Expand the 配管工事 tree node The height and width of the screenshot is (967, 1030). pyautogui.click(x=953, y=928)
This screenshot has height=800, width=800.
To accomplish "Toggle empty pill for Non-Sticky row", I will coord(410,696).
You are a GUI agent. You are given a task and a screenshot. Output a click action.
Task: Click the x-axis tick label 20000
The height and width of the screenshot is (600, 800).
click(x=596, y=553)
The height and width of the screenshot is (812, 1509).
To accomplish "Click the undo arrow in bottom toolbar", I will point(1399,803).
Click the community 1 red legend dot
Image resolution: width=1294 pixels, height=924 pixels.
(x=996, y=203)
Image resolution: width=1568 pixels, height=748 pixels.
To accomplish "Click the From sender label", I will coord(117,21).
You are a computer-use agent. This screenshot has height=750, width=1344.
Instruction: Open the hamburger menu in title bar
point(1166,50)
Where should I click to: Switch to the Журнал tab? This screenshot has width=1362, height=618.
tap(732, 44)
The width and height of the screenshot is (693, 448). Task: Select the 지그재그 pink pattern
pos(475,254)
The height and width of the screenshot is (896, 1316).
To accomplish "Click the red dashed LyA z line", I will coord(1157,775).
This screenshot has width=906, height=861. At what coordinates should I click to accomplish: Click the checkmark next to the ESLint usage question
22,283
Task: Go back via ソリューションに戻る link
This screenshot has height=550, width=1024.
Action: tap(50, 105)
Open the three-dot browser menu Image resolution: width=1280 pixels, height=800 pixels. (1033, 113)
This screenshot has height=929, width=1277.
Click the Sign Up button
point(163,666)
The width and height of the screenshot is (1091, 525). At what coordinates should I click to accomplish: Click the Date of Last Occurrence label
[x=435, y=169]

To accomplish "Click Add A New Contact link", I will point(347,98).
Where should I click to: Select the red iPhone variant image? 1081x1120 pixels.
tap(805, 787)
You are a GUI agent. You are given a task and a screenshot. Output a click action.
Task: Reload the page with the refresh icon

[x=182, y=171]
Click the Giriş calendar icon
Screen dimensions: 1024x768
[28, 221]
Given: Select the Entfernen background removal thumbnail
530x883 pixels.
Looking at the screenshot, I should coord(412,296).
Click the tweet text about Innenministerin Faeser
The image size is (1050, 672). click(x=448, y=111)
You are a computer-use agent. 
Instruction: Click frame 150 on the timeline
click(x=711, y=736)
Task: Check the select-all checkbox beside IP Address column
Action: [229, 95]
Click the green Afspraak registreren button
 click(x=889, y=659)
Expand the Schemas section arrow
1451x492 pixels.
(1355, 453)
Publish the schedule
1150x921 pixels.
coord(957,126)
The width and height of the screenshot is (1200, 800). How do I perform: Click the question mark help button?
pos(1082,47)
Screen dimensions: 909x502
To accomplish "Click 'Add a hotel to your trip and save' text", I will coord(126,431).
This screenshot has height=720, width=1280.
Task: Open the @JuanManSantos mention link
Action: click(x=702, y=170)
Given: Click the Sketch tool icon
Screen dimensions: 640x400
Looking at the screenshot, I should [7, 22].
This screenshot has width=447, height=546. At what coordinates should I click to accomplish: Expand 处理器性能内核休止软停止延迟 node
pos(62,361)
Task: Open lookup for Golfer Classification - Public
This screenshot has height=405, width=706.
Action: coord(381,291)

------------------------------------------------

■ **Your instructions**
Nothing beyond the line containing "Task: Click the x-axis tick label 20000" is to be output; the lines above, from the first one onward to that line, are to be transcribed exactly.

■ **Response to this exercise**
Expand the 配管工事 tree node The height and width of the screenshot is (967, 1030). pyautogui.click(x=953, y=928)
This screenshot has height=800, width=800.
To accomplish "Toggle empty pill for Non-Sticky row", I will coord(410,696).
You are a GUI agent. You are given a task and a screenshot. Output a click action.
Task: Click the x-axis tick label 20000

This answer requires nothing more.